* Required work:
Could you reproduce all of these records exactly?

......

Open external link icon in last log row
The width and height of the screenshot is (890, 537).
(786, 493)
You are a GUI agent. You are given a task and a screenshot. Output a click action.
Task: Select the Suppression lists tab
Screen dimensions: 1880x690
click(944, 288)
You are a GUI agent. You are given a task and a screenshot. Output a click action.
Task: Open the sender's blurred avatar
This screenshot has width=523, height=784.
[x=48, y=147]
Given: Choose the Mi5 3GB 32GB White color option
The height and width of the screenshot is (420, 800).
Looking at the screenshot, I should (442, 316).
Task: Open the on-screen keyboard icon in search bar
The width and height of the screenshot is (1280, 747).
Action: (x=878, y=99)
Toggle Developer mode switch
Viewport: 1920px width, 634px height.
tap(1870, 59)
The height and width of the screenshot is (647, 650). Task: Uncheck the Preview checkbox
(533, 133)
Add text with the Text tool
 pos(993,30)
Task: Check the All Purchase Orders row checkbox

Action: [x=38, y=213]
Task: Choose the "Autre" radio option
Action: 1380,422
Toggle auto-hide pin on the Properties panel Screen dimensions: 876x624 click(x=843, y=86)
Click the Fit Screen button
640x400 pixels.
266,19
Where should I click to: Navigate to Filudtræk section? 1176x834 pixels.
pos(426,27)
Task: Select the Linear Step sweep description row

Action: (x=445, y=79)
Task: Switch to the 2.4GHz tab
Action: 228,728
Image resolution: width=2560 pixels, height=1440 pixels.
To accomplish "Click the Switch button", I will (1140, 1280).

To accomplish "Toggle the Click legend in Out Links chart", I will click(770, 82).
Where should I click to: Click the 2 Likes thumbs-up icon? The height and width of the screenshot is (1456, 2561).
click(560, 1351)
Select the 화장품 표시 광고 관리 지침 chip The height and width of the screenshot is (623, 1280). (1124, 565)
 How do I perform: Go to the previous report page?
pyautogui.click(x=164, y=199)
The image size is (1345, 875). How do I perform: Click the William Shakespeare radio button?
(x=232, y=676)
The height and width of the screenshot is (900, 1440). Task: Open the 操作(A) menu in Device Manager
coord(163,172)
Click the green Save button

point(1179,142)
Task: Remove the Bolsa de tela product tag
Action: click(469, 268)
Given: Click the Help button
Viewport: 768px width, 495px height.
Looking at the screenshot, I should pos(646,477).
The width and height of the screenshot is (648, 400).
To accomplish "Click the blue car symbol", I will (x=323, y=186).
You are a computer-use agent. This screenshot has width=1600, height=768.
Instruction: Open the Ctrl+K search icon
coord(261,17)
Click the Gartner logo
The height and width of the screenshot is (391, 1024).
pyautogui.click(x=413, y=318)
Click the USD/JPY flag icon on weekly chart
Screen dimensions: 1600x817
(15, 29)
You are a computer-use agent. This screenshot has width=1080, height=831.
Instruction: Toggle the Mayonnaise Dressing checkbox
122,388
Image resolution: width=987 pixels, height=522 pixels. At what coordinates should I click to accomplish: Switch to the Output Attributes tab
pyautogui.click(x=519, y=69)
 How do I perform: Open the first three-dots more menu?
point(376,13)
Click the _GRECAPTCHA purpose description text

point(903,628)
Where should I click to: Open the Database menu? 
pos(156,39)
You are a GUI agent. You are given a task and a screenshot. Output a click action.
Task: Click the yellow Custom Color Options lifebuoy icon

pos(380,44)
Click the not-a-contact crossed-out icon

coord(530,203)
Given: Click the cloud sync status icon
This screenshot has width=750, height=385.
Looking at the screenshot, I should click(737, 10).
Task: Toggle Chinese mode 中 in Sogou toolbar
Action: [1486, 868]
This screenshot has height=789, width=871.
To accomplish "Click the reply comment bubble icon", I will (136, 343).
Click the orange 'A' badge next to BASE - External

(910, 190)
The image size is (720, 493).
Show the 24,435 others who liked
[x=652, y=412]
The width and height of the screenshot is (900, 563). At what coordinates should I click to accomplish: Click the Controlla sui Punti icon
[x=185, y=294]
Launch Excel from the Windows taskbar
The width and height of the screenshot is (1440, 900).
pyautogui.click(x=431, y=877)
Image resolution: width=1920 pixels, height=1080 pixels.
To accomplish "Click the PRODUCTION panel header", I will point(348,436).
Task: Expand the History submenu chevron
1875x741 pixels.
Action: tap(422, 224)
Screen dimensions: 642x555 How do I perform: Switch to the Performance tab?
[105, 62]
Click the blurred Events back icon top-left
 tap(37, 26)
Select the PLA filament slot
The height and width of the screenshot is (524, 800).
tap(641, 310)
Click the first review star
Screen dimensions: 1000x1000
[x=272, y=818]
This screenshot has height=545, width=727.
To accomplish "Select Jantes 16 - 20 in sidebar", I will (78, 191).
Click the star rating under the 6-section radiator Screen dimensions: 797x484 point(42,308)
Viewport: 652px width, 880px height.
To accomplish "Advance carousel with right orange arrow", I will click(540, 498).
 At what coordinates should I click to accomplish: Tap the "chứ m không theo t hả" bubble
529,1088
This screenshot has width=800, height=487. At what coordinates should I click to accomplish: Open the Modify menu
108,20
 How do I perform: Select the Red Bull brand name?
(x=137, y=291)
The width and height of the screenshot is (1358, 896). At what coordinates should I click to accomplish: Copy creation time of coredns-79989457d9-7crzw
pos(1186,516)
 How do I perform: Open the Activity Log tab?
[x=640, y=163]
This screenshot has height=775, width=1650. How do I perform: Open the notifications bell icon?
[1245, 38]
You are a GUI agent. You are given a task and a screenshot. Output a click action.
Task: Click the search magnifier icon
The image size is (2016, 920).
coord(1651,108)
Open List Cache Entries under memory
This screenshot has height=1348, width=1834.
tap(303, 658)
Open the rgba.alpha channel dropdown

......

* Your solution:
Open external link icon in last log row
The width and height of the screenshot is (890, 537).
(786, 493)
You are a GUI agent. You are given a task and a screenshot. Output a click action.
Task: Select the Suppression lists tab
Screen dimensions: 1880x690
click(944, 288)
You are a GUI agent. You are given a task and a screenshot. Output a click action.
Task: Open the sender's blurred avatar
This screenshot has width=523, height=784.
[x=48, y=147]
Given: Choose the Mi5 3GB 32GB White color option
The height and width of the screenshot is (420, 800).
Looking at the screenshot, I should (442, 316).
Task: Open the on-screen keyboard icon in search bar
The width and height of the screenshot is (1280, 747).
Action: (x=878, y=99)
Toggle Developer mode switch
Viewport: 1920px width, 634px height.
tap(1870, 59)
The height and width of the screenshot is (647, 650). Task: Uncheck the Preview checkbox
(533, 133)
Add text with the Text tool
 pos(993,30)
Task: Check the All Purchase Orders row checkbox

Action: [x=38, y=213]
Task: Choose the "Autre" radio option
Action: 1380,422
Toggle auto-hide pin on the Properties panel Screen dimensions: 876x624 click(x=843, y=86)
Click the Fit Screen button
640x400 pixels.
266,19
Where should I click to: Navigate to Filudtræk section? 1176x834 pixels.
pos(426,27)
Task: Select the Linear Step sweep description row

Action: (x=445, y=79)
Task: Switch to the 2.4GHz tab
Action: 228,728
Image resolution: width=2560 pixels, height=1440 pixels.
To accomplish "Click the Switch button", I will (1140, 1280).

To accomplish "Toggle the Click legend in Out Links chart", I will click(770, 82).
Where should I click to: Click the 2 Likes thumbs-up icon? The height and width of the screenshot is (1456, 2561).
click(560, 1351)
Select the 화장품 표시 광고 관리 지침 chip The height and width of the screenshot is (623, 1280). (1124, 565)
 How do I perform: Go to the previous report page?
pyautogui.click(x=164, y=199)
The image size is (1345, 875). How do I perform: Click the William Shakespeare radio button?
(x=232, y=676)
The height and width of the screenshot is (900, 1440). Task: Open the 操作(A) menu in Device Manager
coord(163,172)
Click the green Save button

point(1179,142)
Task: Remove the Bolsa de tela product tag
Action: click(469, 268)
Given: Click the Help button
Viewport: 768px width, 495px height.
Looking at the screenshot, I should pos(646,477).
The width and height of the screenshot is (648, 400).
To accomplish "Click the blue car symbol", I will (x=323, y=186).
You are a computer-use agent. This screenshot has width=1600, height=768.
Instruction: Open the Ctrl+K search icon
coord(261,17)
Click the Gartner logo
The height and width of the screenshot is (391, 1024).
pyautogui.click(x=413, y=318)
Click the USD/JPY flag icon on weekly chart
Screen dimensions: 1600x817
(15, 29)
You are a computer-use agent. This screenshot has width=1080, height=831.
Instruction: Toggle the Mayonnaise Dressing checkbox
122,388
Image resolution: width=987 pixels, height=522 pixels. At what coordinates should I click to accomplish: Switch to the Output Attributes tab
pyautogui.click(x=519, y=69)
 How do I perform: Open the first three-dots more menu?
point(376,13)
Click the _GRECAPTCHA purpose description text

point(903,628)
Where should I click to: Open the Database menu? 
pos(156,39)
You are a GUI agent. You are given a task and a screenshot. Output a click action.
Task: Click the yellow Custom Color Options lifebuoy icon

pos(380,44)
Click the not-a-contact crossed-out icon

coord(530,203)
Given: Click the cloud sync status icon
This screenshot has width=750, height=385.
Looking at the screenshot, I should click(737, 10).
Task: Toggle Chinese mode 中 in Sogou toolbar
Action: [1486, 868]
This screenshot has height=789, width=871.
To accomplish "Click the reply comment bubble icon", I will (136, 343).
Click the orange 'A' badge next to BASE - External

(910, 190)
The image size is (720, 493).
Show the 24,435 others who liked
[x=652, y=412]
The width and height of the screenshot is (900, 563). At what coordinates should I click to accomplish: Click the Controlla sui Punti icon
[x=185, y=294]
Launch Excel from the Windows taskbar
The width and height of the screenshot is (1440, 900).
pyautogui.click(x=431, y=877)
Image resolution: width=1920 pixels, height=1080 pixels.
To accomplish "Click the PRODUCTION panel header", I will point(348,436).
Task: Expand the History submenu chevron
1875x741 pixels.
Action: tap(422, 224)
Screen dimensions: 642x555 How do I perform: Switch to the Performance tab?
[105, 62]
Click the blurred Events back icon top-left
 tap(37, 26)
Select the PLA filament slot
The height and width of the screenshot is (524, 800).
tap(641, 310)
Click the first review star
Screen dimensions: 1000x1000
[x=272, y=818]
This screenshot has height=545, width=727.
To accomplish "Select Jantes 16 - 20 in sidebar", I will (78, 191).
Click the star rating under the 6-section radiator Screen dimensions: 797x484 point(42,308)
Viewport: 652px width, 880px height.
To accomplish "Advance carousel with right orange arrow", I will click(540, 498).
 At what coordinates should I click to accomplish: Tap the "chứ m không theo t hả" bubble
529,1088
This screenshot has width=800, height=487. At what coordinates should I click to accomplish: Open the Modify menu
108,20
 How do I perform: Select the Red Bull brand name?
(x=137, y=291)
The width and height of the screenshot is (1358, 896). At what coordinates should I click to accomplish: Copy creation time of coredns-79989457d9-7crzw
pos(1186,516)
 How do I perform: Open the Activity Log tab?
[x=640, y=163]
This screenshot has height=775, width=1650. How do I perform: Open the notifications bell icon?
[1245, 38]
You are a GUI agent. You are given a task and a screenshot. Output a click action.
Task: Click the search magnifier icon
The image size is (2016, 920).
coord(1651,108)
Open List Cache Entries under memory
This screenshot has height=1348, width=1834.
tap(303, 658)
Open the rgba.alpha channel dropdown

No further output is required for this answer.